Clinical Infectious Diseases (Impact Factor: 9.42). 06/2013; 57(8). DOI: 10.1093/cid/cit437
Source: PubMed

ABSTRACT Background. Sexually transmitted bacterial rectal infections are objective markers of HIV risk behavior. Quantifying HIV risk among men who have sex with men (MSM) who have had these infections can inform prevention efforts. We measured HIV risk among MSM who have and have not been diagnosed with rectal Chlamydia trachomatis (CT) and/or rectal Neisseria gonorrhoeae (GC). Methods. HIV incidence among a cohort of 276 HIV-negative MSM diagnosed with rectal CT and/or GC in New York City sexually transmitted disease (STD) clinics was compared to HIV incidence among HIV-negative MSM without these infections. Matches against the citywide HIV/AIDS registry identified HIV diagnoses from STD clinics, and by other providers.
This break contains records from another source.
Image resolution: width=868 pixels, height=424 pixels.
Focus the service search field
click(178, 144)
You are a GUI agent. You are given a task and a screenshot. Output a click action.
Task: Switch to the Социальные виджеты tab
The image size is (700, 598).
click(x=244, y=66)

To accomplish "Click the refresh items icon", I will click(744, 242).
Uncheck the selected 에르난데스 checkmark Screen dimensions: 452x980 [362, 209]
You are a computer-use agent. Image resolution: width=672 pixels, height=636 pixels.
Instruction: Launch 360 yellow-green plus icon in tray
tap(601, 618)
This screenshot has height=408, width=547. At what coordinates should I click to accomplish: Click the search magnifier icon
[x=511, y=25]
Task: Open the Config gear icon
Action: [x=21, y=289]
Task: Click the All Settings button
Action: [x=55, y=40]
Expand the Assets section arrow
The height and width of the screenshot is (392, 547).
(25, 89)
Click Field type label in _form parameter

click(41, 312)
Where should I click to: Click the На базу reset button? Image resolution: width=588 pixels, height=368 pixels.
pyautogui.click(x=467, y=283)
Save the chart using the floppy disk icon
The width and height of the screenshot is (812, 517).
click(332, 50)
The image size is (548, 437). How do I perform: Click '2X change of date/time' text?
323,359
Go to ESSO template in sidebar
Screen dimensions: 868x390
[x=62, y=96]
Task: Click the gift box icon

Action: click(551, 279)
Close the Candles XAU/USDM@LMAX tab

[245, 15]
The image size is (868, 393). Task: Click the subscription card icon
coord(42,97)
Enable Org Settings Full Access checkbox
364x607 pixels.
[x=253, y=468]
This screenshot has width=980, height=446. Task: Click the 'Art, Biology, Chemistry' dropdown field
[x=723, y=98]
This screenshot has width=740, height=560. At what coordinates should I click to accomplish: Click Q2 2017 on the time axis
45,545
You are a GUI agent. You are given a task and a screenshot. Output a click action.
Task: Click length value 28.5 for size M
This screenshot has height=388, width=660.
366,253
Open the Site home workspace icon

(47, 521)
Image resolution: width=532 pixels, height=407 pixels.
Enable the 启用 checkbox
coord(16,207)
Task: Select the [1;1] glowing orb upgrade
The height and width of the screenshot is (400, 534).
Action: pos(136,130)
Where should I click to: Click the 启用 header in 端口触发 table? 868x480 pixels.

Cox proportional hazards models were used to explore factors associated with HIV acquisition among MSM with rectal infections. Results. HIV-negative MSM with rectal infections (>70% of which were asymptomatic) contributed 464.71 person-years of follow-up. Among them, 31 (11.2%) were diagnosed with HIV, of which 14 (45%) were diagnosed by non-STD clinic providers. The annual HIV incidence was significantly higher among MSM with rectal infections (6.67%, 95% CI: 4.61-9.35) than among MSM without rectal infections (2.53%, 95% CI: 1.31-4.42). Black race (hazard ratio=4.98; 95% CI: 1.75-14.17) was associated with incident HIV among MSM with rectal CT/GC. Conclusions. One in 15 MSM with rectal infections was diagnosed with HIV within a year, a higher risk than for MSM without rectal infections. Such data has implications for screening for rectal STD, and may be useful for targeting populations for risk-reduction counseling and other HIV prevention strategies, such as pre-exposure prophylaxis.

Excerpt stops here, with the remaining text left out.